Print the lines below exactly as written, with none missing.

BEGIN

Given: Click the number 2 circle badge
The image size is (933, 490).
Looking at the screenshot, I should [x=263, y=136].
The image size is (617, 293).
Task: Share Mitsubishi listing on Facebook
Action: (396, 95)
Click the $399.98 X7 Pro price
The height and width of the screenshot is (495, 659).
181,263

END

- _Written reply_:
Given: Click the number 2 circle badge
The image size is (933, 490).
Looking at the screenshot, I should [x=263, y=136].
The image size is (617, 293).
Task: Share Mitsubishi listing on Facebook
Action: (396, 95)
Click the $399.98 X7 Pro price
The height and width of the screenshot is (495, 659).
181,263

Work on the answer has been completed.